O texto anterior previa a possibilidade de que pessoas que fizeram cirurgia de “redesignação sexual” pudessem cumprir pena em unidades relacionadas ao gênero com que elas se identificavam. Isso mudou.
A nova orientação é de que homens trans cumpram pena em unidades femininas como forma de garantir a integridade física. Mulheres trans, travestis e pessoas intersexo podem manifestar o tipo de prisão em que desejam cumprir a pena.
Também é estabelecido a competência dos estabelecimentos penais de coletar e sistematizar dados de identificação sobre a população LGBT+ privada de liberdade.
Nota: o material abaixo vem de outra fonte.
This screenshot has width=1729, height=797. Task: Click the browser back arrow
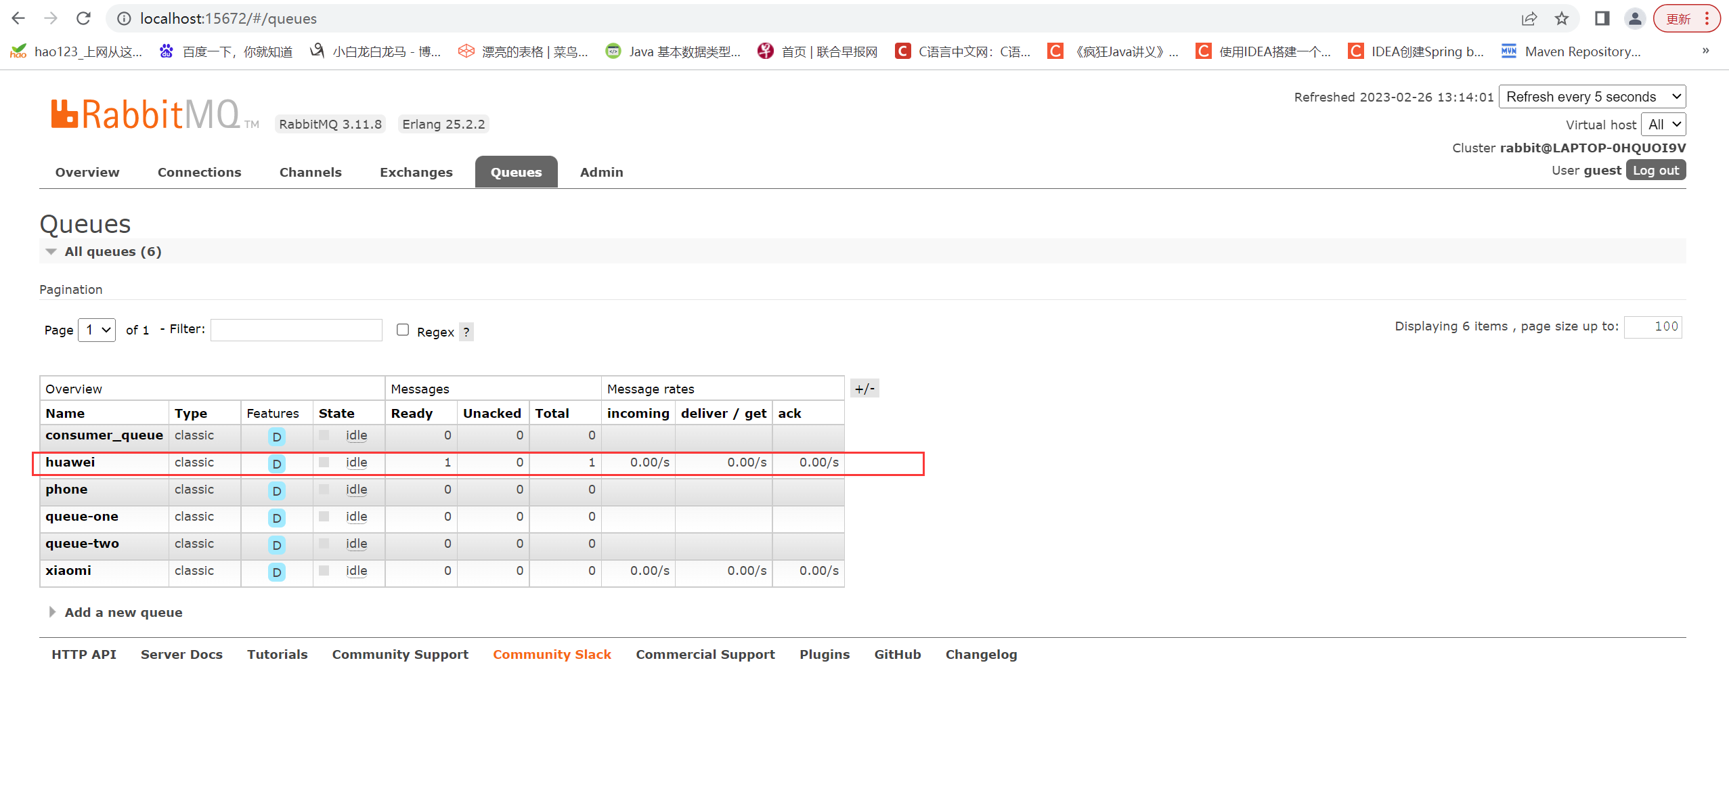tap(18, 18)
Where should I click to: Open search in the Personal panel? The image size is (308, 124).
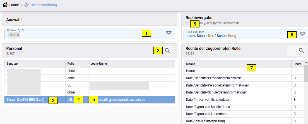click(x=167, y=51)
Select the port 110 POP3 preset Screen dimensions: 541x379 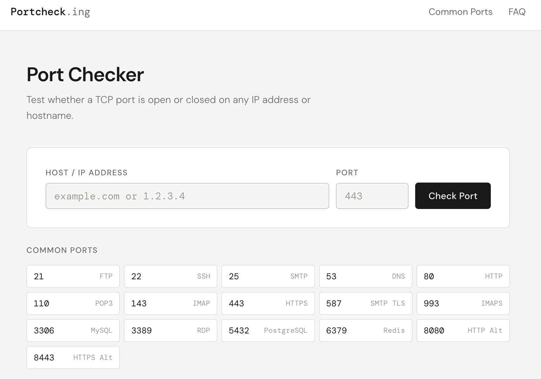tap(73, 303)
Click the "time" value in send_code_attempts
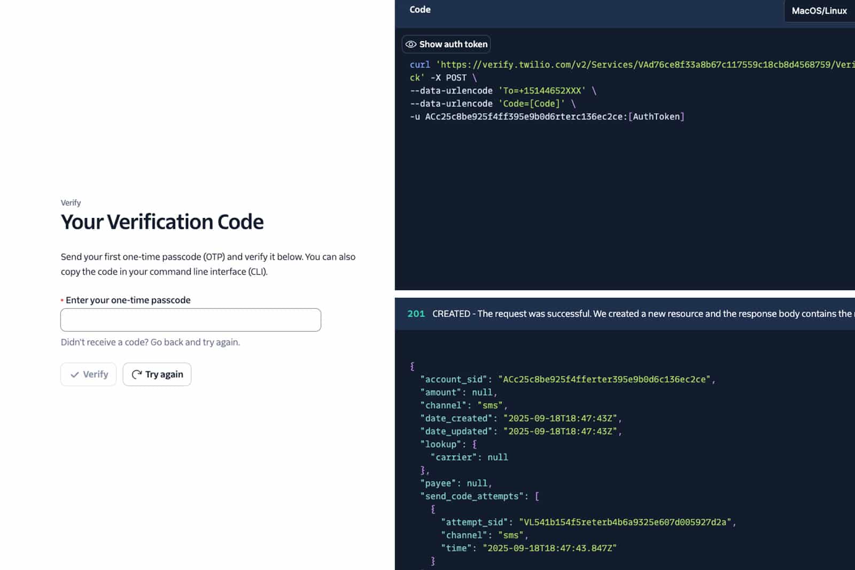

As informações devem constar de forma obrigatória no Sistema Gestão Prisional Única (GPU).
A manutenção de terapia hormonal também ganha espaço na nova resolução. É previsto que se dê seguimento, via Sistema Único de Saúde (SUS), ao acesso aos medicamentos necessários dentro das unidades. O mesmo vale para quem fez procedimento de afirmação sexual. A pessoa tem a garantia de utilização de acessórios e equipamentos que forem necessários para a preservação e manutenção da cirurgia.
“Quem vai fiscalizar?”
Apesar de destacar avanços na política, a ativista Neon Cunha avalia que a resolução tem fragilidades. Para ela, não está claro como o modelo funcionará na prática. “Quem vai fiscalizar? Quem vai monitorar? Além disso, qual será a interlocução com a sociedade civil organizada?”
O texto atribui à Coordenadoria de Saúde do Sistema Penitenciário, da Secretaria da Administração Penitenciária, responsabilidade sobre os protocolos de saúde. Já a Coordenadoria de Reintegração Social e Cidadania tem papel educativo, devendo orientar os servidores em relação à normativa. Contudo, não há na resolução atribuição de órgão fiscalizador.
Neon destaca que a resolução é fruto de articulações de movimentos sociais. Ela lembra que o Brasil é signatário dos Princípios de Yogyakarta. O documento, publicado em 2006, reúne uma série de normas jurídicas com foco nas questões de identidade de gênero e orientação sexual. O documento é inclusive citado pela SAP-SP na resolução de 2014.
A ativista também cita o levantamento “Não existe cadeia humanizada: estudo sobre a população LGBTI+ em privação de liberdade”, lançado em 2020. O documento traz 30 recomendações de revisão do tratamento penal à população LGBT+. Muitas delas, diz Neon, foram incorporadas pela resolução da SAP-SP.